> _Die Aufgabe_
Schreiben Sie aus der Presseankündigung zur EU-Präsidentschaft den Abschnitt von „Wien (OTS) - Zeit: Mittwoch, 18.1.2006, 9.30“ bis „der europäischen Umweltpolitik?“ wortgetreu ab.

> _Textauszug_
——

AVISO: Mittwoch PK Umweltorganisationen zu EU-Präsidentschaft

Wien (OTS) - Zeit: Mittwoch, 18.1.2006, 9.30 Uhr
Ort: Café Griensteidl, Michaelerplatz 2, 1010 Wien

Das ÖKOBÜRO, die Plattform-Organisation von 14 österreichischen Umweltorganisationen und seine Mitglieder Greenpeace, WWF und GLOBAL 2000 laden zur Pressekonferenz

Thema: 'Umweltmusterland Österreich' als Motor oder Bremser in der europäischen Umweltpolitik?

Mit:
Fritz Kroiss, Ökobüro
Jens Karg, Global 2000
Erwin Mayer, Greenpeace
Herbert Schaupp, WWF

Luftreinhaltung, Abfallrecht, Chemiepolitik - das sind nur einige der Bereiche, wo die konkrete Beschlussfassung über EU-Rechtsvorschriften im Zeitraum bis Juni 2006 ansteht. Welche konkreten Erwartungen haben die österreichischen Umweltorganisationen an die Österreichische EU -Präsidentschaft zu den Themen Umwelt- und Nachhaltigkeitspolitik?

Österreich übernimmt eine Reihe von Themen, die es sich nicht aussuchen kann. Daneben lässt die Präsidentschaft aber viel Raum für konkrete Initiativen. - Wo liegen hier die zentralen Herausforderungen?

——

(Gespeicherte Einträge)
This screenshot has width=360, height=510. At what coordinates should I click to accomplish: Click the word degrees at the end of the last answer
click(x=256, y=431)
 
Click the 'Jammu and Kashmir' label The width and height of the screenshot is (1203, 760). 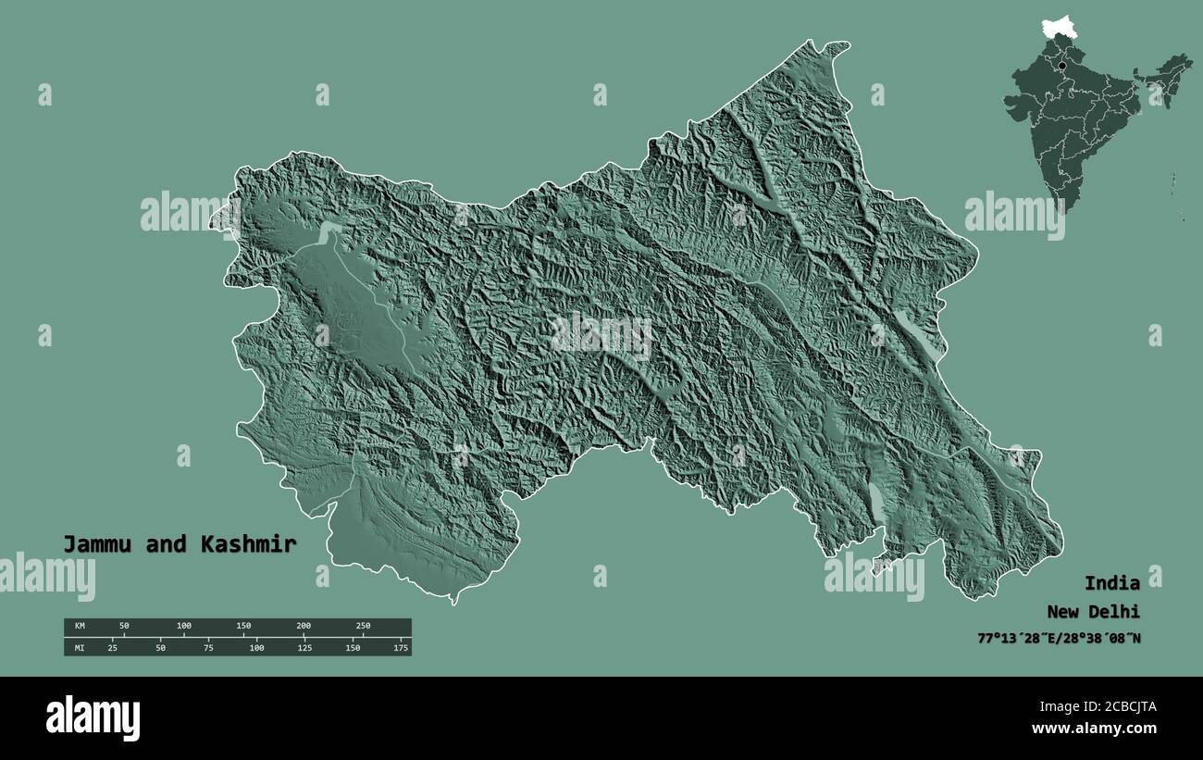point(180,544)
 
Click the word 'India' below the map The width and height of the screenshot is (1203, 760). point(1111,583)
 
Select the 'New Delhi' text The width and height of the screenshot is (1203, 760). point(1093,612)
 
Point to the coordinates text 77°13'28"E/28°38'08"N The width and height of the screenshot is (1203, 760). point(1059,638)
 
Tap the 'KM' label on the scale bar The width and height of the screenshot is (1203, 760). point(80,627)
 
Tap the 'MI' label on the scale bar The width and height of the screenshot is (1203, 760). point(80,648)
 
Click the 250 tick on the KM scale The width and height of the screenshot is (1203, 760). point(363,627)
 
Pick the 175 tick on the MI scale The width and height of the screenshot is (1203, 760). point(401,648)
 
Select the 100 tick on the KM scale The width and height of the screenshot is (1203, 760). point(184,627)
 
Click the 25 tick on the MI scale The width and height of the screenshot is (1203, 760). point(113,648)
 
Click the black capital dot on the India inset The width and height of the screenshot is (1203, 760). point(1061,66)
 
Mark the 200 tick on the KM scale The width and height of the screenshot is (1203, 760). point(304,627)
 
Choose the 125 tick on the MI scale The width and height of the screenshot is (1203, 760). point(304,648)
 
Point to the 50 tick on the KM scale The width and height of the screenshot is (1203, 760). point(124,627)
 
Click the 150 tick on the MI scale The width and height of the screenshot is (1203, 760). point(353,648)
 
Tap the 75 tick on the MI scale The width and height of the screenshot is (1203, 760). point(208,648)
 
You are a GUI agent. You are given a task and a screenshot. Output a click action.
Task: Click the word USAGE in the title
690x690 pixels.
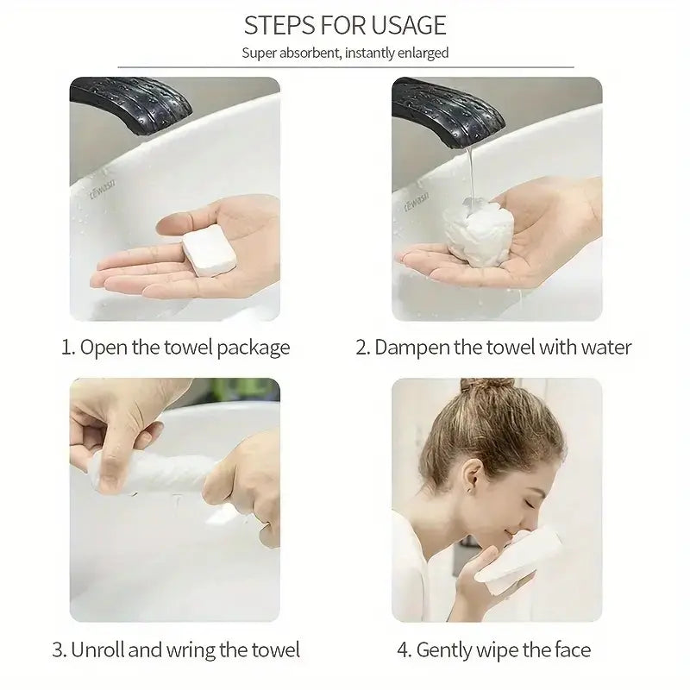tap(408, 26)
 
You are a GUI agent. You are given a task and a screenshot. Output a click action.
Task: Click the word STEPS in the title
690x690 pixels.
tap(279, 26)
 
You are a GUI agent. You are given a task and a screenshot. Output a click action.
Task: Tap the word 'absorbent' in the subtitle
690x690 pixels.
tap(310, 53)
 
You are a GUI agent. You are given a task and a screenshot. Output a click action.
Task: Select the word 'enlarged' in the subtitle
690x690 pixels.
tap(423, 53)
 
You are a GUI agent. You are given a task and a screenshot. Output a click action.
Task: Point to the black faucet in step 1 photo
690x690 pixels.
tap(131, 103)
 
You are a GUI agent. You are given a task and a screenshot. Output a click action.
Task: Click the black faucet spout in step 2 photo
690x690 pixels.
tap(448, 111)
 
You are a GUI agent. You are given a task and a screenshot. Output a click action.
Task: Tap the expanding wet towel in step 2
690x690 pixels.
tap(479, 231)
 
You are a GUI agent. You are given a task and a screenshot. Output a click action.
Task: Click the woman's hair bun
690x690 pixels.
tap(486, 386)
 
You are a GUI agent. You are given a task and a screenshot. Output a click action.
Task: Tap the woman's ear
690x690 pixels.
tap(472, 477)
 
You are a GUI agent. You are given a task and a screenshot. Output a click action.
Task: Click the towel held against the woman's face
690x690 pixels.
tap(517, 555)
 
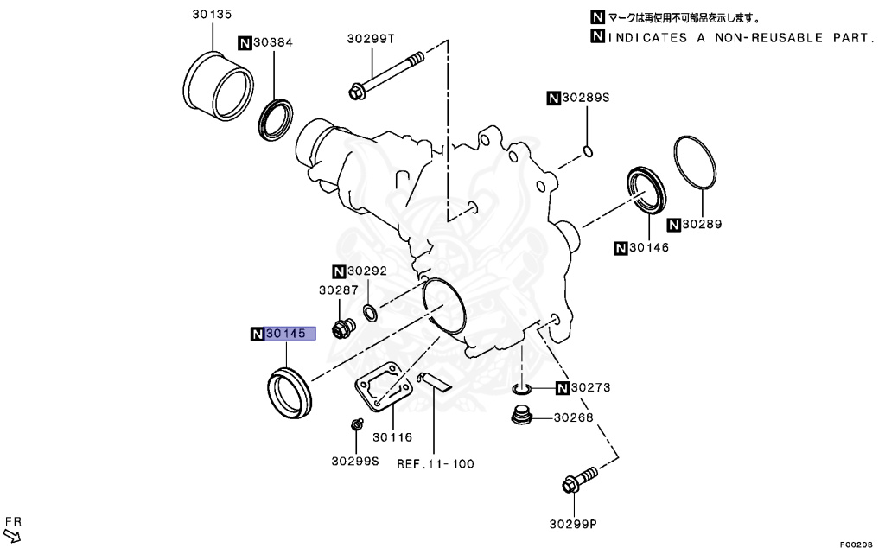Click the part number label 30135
pyautogui.click(x=212, y=15)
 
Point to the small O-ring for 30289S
pyautogui.click(x=588, y=152)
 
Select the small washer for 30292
pyautogui.click(x=369, y=311)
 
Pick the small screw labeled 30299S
pyautogui.click(x=354, y=424)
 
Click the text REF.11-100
pyautogui.click(x=436, y=463)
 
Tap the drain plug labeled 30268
pyautogui.click(x=520, y=416)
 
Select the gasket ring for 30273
pyautogui.click(x=524, y=388)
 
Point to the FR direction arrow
pyautogui.click(x=12, y=533)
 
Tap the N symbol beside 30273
pyautogui.click(x=563, y=388)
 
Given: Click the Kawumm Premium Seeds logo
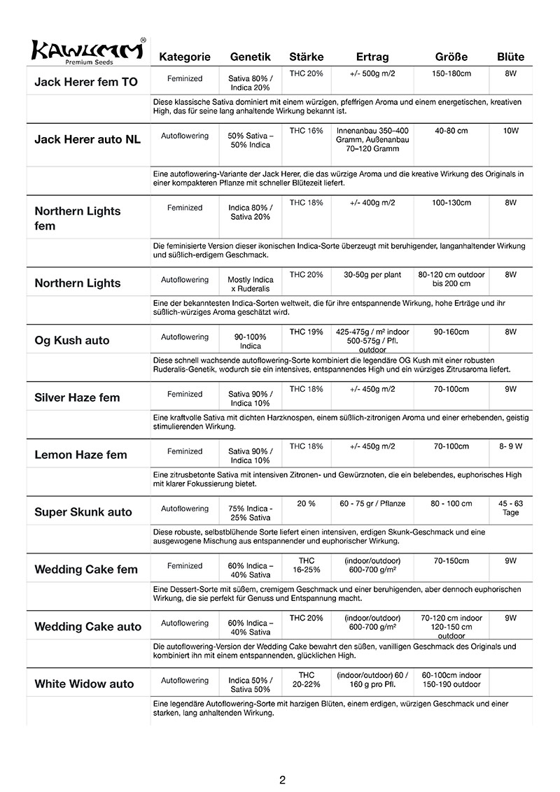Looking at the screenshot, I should tap(88, 51).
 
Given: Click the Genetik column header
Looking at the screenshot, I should tap(251, 57).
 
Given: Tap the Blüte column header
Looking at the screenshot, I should tap(510, 57).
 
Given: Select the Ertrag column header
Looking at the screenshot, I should tap(372, 57).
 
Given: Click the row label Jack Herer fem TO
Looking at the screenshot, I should tap(86, 82).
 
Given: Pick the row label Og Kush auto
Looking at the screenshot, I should tap(72, 341).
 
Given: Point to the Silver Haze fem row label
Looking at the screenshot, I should tap(77, 397).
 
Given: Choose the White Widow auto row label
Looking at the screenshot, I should tap(84, 684).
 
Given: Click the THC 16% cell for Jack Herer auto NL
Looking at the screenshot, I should tap(306, 131).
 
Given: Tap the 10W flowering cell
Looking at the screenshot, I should tap(510, 131).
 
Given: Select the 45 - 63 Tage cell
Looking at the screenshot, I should tap(510, 508).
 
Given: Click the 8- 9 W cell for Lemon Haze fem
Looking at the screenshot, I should tap(510, 446).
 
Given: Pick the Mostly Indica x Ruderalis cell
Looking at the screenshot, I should tap(251, 284).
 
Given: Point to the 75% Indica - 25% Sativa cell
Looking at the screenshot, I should tap(251, 513).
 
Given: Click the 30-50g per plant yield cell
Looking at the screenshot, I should tap(372, 275).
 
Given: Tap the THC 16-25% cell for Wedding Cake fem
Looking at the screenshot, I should tap(306, 565).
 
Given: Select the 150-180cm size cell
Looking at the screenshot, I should tap(451, 73).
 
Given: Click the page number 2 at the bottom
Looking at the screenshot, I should tap(281, 779).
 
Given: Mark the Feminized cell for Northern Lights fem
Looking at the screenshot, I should tap(185, 208).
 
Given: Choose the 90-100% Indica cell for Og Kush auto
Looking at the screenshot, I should tap(251, 341).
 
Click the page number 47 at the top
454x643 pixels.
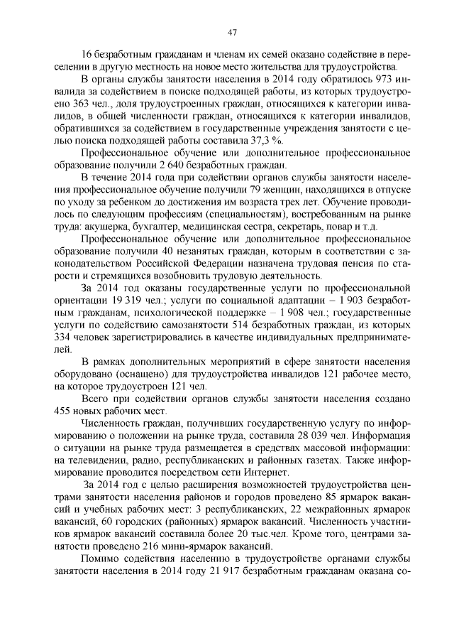[232, 31]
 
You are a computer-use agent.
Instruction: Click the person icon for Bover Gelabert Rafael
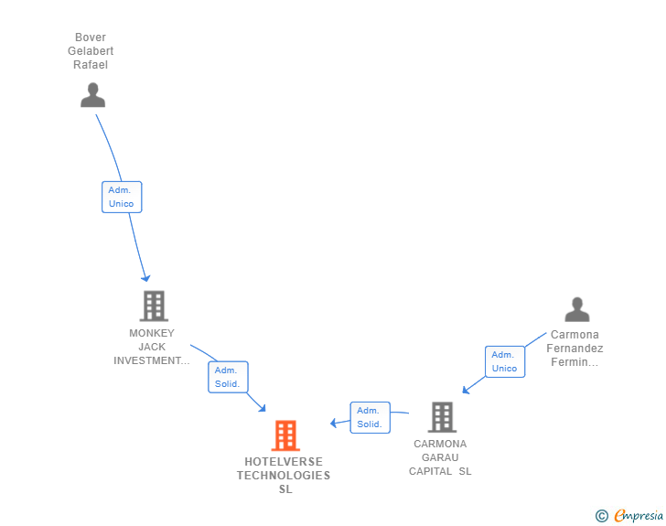(92, 94)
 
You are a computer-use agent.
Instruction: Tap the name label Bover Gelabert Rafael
(91, 51)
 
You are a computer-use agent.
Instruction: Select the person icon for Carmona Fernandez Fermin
(576, 310)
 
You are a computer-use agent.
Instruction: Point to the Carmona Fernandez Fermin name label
(575, 349)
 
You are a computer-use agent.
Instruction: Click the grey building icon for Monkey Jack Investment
(153, 306)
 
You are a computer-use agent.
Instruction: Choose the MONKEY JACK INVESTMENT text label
(152, 347)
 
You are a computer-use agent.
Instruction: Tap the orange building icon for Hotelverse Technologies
(285, 435)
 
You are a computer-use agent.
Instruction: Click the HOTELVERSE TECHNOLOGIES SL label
(284, 476)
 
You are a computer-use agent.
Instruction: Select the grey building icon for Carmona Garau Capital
(442, 417)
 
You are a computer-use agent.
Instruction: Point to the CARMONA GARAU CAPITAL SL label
(440, 457)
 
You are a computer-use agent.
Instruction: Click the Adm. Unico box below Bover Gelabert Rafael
(121, 197)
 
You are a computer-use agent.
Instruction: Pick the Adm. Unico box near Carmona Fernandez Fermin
(504, 361)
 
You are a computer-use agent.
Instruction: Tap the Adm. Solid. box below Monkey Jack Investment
(227, 377)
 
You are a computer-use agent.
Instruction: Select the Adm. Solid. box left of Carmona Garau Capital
(370, 417)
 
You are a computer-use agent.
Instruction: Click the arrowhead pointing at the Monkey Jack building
(145, 277)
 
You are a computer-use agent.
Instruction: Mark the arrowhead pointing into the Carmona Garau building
(466, 390)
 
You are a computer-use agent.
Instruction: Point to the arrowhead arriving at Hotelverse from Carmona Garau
(334, 423)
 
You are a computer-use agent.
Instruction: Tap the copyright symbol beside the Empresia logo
(601, 516)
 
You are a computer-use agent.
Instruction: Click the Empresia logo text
(639, 516)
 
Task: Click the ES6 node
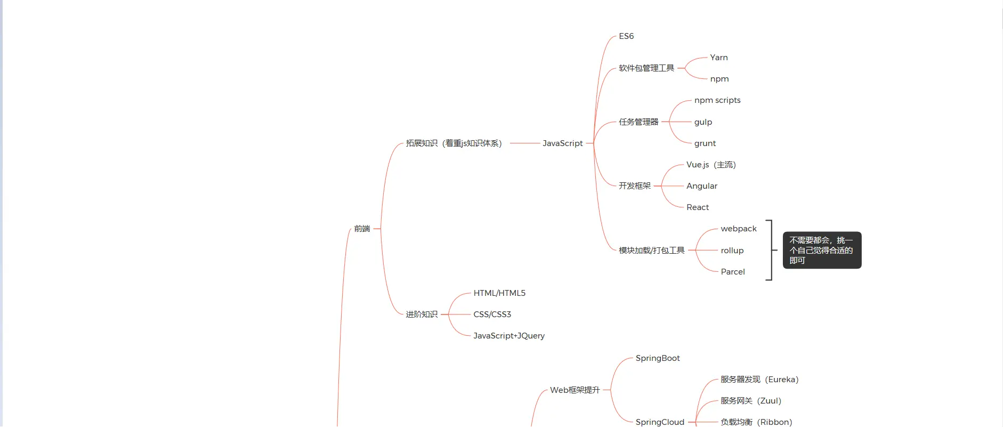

——

> _Lösung der Aufgabe_
Wien (OTS) - Zeit: Mittwoch, 18.1.2006, 9.30 Uhr
Ort: Café Griensteidl, Michaelerplatz 2, 1010 Wien

Das ÖKOBÜRO, die Plattform-Organisation von 14 österreichischen Umweltorganisationen und seine Mitglieder Greenpeace, WWF und GLOBAL 2000 laden zur Pressekonferenz

Thema: 'Umweltmusterland Österreich' als Motor oder Bremser in der europäischen Umweltpolitik?